Amcham: O que as empresas podem fazer para criar um ambiente mais interativo?
Menegatti:
Devem dar oportunidades para que as pessoas possam ter esse tipo de conversa, muitas vezes disponibilizando locais específicos e criando situações,  momentos para encontro ou desencontro de ideias.

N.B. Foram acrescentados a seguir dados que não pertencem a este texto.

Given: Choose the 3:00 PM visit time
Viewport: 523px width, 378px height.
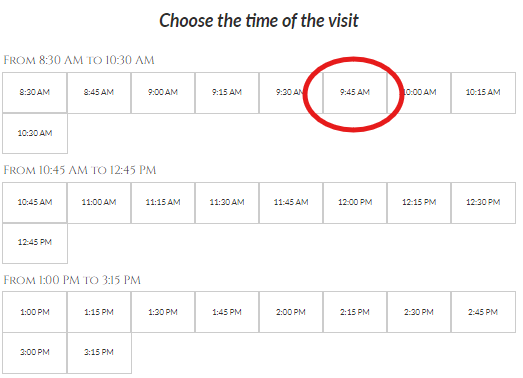Looking at the screenshot, I should tap(35, 353).
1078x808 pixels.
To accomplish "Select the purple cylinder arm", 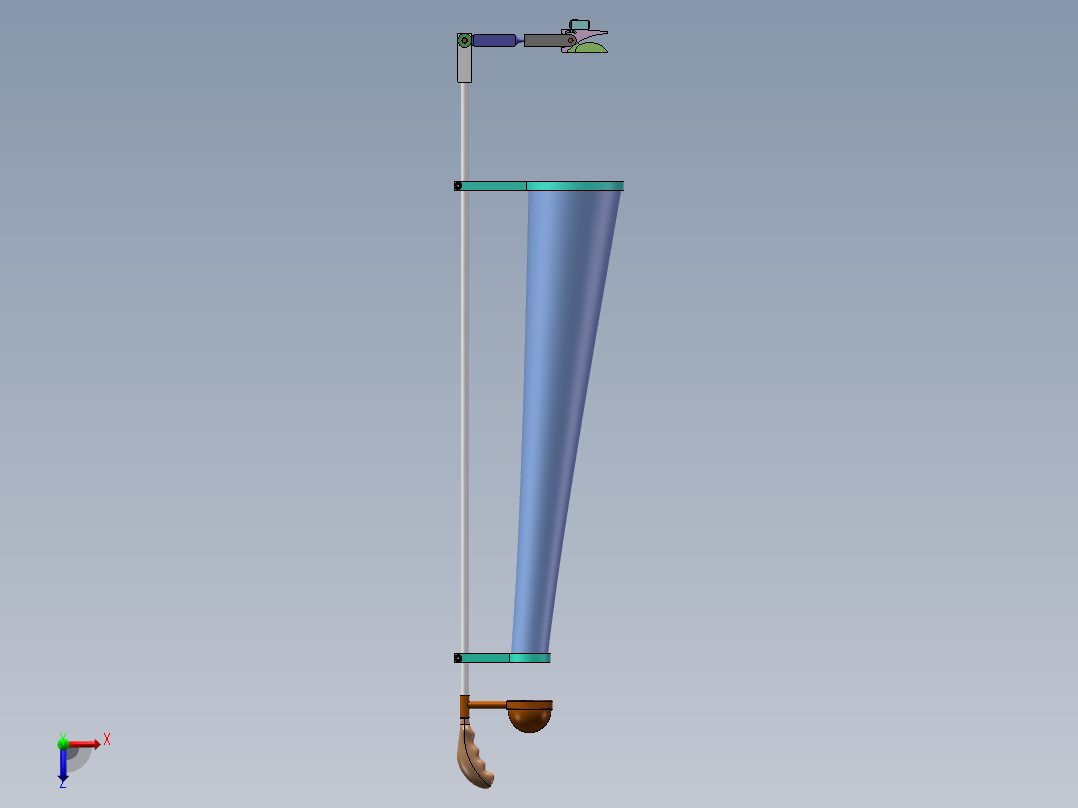I will coord(493,40).
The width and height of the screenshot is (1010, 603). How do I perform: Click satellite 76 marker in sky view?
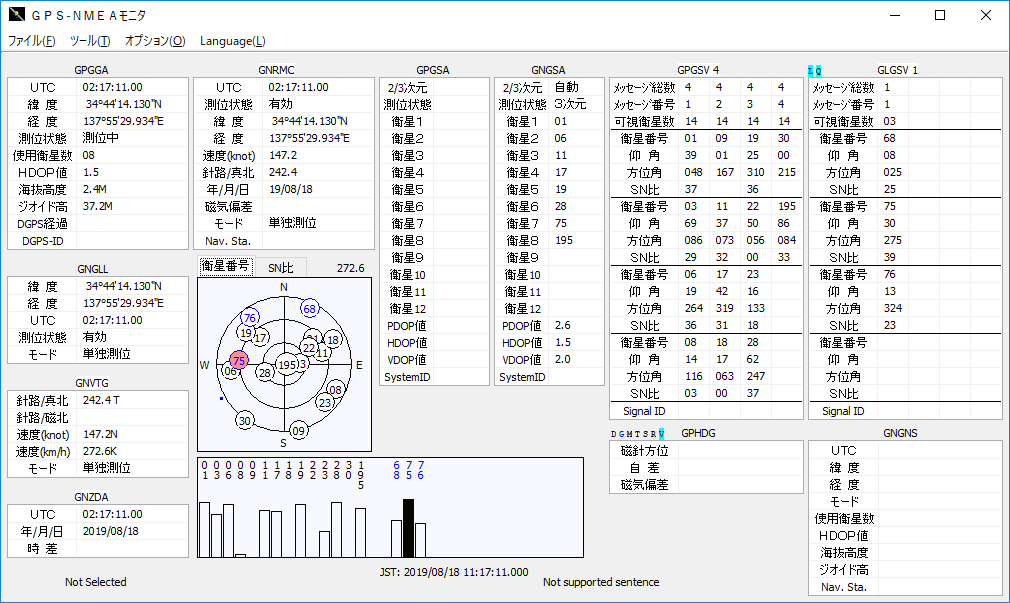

Amcham: Diante dos conflitos, como os profissionais devem agir?
Menegatti:
Os profissionais precisam ter disposição para buscar o entendimento. É preciso que se identifique a causa exata do conflito. Na maioria das vezes, os motivos são pequenas discussões, bobagens, coisas simples que acabam se transformando em algo maior, até que se perca o controle. Outra orientação para quem está no meio do conflito é estudar o melhor horário e o melhor lugar para conversar com a outra pessoa. Muitas vezes, o local não é a empresa, mas sim um local neutro. Quanto ao  horário, talvez não seja aquele em que uma pessoa esteja querendo ‘estrangular’ a outra. O  melhor momento é aquele em que as coisas já estão mais calmas, quando a ‘poeira já baixou’, sendo possível chegar a um bom termo, sem baixar o nível da conversa.